Among the undetected words, these contain a repetitive series of letters such as ‘barchaaaaa’ (many). In fact, our prototype detects all demonstrative, relative and personal pronouns as well as interrogative adverbs. Moreover, agglutinated words are well recognized in different grammatical categories in TD.
For example, the linguistic analysis of the Tunisian sentence shown in Fig. 9: ‘maa kaaluulhaach ‘alhkikah’ (they do not tell her about the truth) is as follows. We get that the word ‘maa’ is recognized as an adverb (ADV).
Moreover, the recognized word ‘kaaluulhaach’ (tell) is a verb (V) conjugated in the past tense (I) with the third person (3) plural (p) having recognized enclitics: ’l’ (to) as a preposition and ’haa’ (her) as a noun suffix which are an enclitic IOC and ’ch’ (not) as an adverb of negation (NEG).
Finally, the recognized word ‘’alhkikah’ (about truth) is a singular (s) feminine (f) noun (N) that is preceded by the definite article (PREF) ‘il’ (the) and also by the preposition (PREP) ‘’a’ (about).
Thanks to the NooJ linguistic platform, we can locate patterns in the test corpus and detect all the different morphological, inflected, and agglutinated forms of different grammatical categories. For example, to locate a specific verb, we simply write <> in the regular expression box.
An excerpt of the result of this location is shown in Fig. 10. Among the results, there are just inflected forms like the words ‘kult’ (I said), ‘nkuul’ (I say), and several agglutinated forms. Precisely, there are words with only proclitics like ‘wkult’’ (and I said), others with only enclitics like ‘nkuulhaa’ (I said it).
The TD words in our dictionary have different origins like French and Turkish. The unrecognized words have a typographical error or are MSA words. We consider that the results obtained are ambitious. Moreover, they can be improved by increasing the coverage of the dictionary and by adding more morphological rules.
6 Conclusion and Perspectives
In the present paper, we have created a set of linguistic resources for TD in the NooJ language platform. These resources that deal with the agglutination phenomenon are realized through a set of nested finite transducers and are based on a deep linguistic study.

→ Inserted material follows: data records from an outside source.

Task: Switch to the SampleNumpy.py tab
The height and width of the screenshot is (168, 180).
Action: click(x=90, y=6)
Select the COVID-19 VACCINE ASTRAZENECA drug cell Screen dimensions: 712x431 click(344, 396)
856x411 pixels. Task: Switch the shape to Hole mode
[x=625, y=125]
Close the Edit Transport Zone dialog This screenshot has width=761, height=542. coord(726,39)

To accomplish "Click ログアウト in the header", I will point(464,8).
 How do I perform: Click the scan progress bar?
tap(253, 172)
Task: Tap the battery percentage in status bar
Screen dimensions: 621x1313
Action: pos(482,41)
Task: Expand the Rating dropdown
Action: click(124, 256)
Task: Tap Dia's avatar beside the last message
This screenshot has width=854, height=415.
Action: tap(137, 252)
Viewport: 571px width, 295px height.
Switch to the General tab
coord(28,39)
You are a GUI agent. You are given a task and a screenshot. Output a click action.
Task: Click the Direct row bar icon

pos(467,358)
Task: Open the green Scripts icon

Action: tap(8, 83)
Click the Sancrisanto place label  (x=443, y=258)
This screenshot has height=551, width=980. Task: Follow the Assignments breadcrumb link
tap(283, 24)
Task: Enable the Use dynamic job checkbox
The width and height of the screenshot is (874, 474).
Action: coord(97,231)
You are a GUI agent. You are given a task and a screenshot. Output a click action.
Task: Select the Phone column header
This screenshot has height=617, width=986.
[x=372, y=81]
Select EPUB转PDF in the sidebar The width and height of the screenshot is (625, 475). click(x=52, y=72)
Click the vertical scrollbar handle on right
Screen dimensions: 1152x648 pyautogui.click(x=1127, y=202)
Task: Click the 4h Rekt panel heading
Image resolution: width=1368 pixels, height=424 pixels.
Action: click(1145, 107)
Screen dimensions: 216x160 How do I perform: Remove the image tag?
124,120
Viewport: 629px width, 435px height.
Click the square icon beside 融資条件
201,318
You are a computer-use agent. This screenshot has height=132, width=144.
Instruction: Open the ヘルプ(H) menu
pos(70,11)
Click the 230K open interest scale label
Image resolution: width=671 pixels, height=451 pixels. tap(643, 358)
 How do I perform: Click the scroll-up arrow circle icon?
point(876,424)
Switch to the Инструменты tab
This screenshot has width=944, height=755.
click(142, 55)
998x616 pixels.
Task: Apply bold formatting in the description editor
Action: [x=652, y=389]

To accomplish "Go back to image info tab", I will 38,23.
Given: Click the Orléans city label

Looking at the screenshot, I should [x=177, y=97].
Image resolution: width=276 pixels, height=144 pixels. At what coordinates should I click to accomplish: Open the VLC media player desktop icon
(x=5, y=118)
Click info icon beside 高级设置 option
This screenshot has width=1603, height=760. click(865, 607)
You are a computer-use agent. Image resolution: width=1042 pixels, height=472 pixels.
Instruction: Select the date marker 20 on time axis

All these resources allow us to construct a NooJ prototype. Moreover, we have demonstrated the efficiency of our NooJ prototype. Thus, the evaluation is performed on a set of sentences belonging to the test corpus. The obtained results are ambitious and show that several agglutinated words can be detected and resolved.
As perspectives, we will increase the coverage of our dictionaries. Furthermore, we will improve our grammars by adding morphological rules that recognize other linguistic phenomena.